▸ Aim of the task
Each record should be set down again so that it matches the original exactly.

▸ Records provided
[Start of Attachment]

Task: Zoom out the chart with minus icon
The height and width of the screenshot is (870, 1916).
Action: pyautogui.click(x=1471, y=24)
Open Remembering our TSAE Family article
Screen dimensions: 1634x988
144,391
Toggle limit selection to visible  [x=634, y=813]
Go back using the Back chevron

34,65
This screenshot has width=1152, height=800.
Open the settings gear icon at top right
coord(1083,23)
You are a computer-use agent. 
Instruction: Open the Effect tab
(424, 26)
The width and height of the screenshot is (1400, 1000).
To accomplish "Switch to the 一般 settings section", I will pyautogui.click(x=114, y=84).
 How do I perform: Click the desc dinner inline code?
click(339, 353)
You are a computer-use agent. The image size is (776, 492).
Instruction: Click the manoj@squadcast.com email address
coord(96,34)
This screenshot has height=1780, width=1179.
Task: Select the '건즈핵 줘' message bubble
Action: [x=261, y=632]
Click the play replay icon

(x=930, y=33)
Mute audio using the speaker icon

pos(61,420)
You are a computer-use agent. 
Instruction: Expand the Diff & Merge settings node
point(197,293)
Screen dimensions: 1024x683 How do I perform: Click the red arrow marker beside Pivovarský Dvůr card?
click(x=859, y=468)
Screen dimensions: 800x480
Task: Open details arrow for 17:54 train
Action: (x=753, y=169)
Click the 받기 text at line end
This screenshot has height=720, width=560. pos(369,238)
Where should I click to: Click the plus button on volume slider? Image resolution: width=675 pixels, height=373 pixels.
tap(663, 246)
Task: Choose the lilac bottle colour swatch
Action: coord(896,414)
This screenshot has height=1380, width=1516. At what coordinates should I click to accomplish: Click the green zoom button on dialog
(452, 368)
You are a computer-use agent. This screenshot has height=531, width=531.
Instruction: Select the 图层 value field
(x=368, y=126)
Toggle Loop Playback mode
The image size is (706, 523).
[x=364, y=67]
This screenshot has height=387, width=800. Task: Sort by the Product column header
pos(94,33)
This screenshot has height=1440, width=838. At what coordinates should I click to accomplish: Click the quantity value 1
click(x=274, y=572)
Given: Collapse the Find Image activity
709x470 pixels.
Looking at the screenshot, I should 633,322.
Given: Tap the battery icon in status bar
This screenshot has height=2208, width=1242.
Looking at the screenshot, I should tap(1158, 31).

[End of Attachment]

▸ Task result
Task: Zoom out the chart with minus icon
The height and width of the screenshot is (870, 1916).
Action: pyautogui.click(x=1471, y=24)
Open Remembering our TSAE Family article
Screen dimensions: 1634x988
144,391
Toggle limit selection to visible  [x=634, y=813]
Go back using the Back chevron

34,65
This screenshot has width=1152, height=800.
Open the settings gear icon at top right
coord(1083,23)
You are a computer-use agent. 
Instruction: Open the Effect tab
(424, 26)
The width and height of the screenshot is (1400, 1000).
To accomplish "Switch to the 一般 settings section", I will pyautogui.click(x=114, y=84).
 How do I perform: Click the desc dinner inline code?
click(339, 353)
You are a computer-use agent. The image size is (776, 492).
Instruction: Click the manoj@squadcast.com email address
coord(96,34)
This screenshot has height=1780, width=1179.
Task: Select the '건즈핵 줘' message bubble
Action: [x=261, y=632]
Click the play replay icon

(x=930, y=33)
Mute audio using the speaker icon

pos(61,420)
You are a computer-use agent. 
Instruction: Expand the Diff & Merge settings node
point(197,293)
Screen dimensions: 1024x683 How do I perform: Click the red arrow marker beside Pivovarský Dvůr card?
click(x=859, y=468)
Screen dimensions: 800x480
Task: Open details arrow for 17:54 train
Action: (x=753, y=169)
Click the 받기 text at line end
This screenshot has height=720, width=560. pos(369,238)
Where should I click to: Click the plus button on volume slider? Image resolution: width=675 pixels, height=373 pixels.
tap(663, 246)
Task: Choose the lilac bottle colour swatch
Action: coord(896,414)
This screenshot has height=1380, width=1516. At what coordinates should I click to accomplish: Click the green zoom button on dialog
(452, 368)
You are a computer-use agent. This screenshot has height=531, width=531.
Instruction: Select the 图层 value field
(x=368, y=126)
Toggle Loop Playback mode
The image size is (706, 523).
[x=364, y=67]
This screenshot has height=387, width=800. Task: Sort by the Product column header
pos(94,33)
This screenshot has height=1440, width=838. At what coordinates should I click to accomplish: Click the quantity value 1
click(x=274, y=572)
Given: Collapse the Find Image activity
709x470 pixels.
Looking at the screenshot, I should 633,322.
Given: Tap the battery icon in status bar
This screenshot has height=2208, width=1242.
Looking at the screenshot, I should tap(1158, 31).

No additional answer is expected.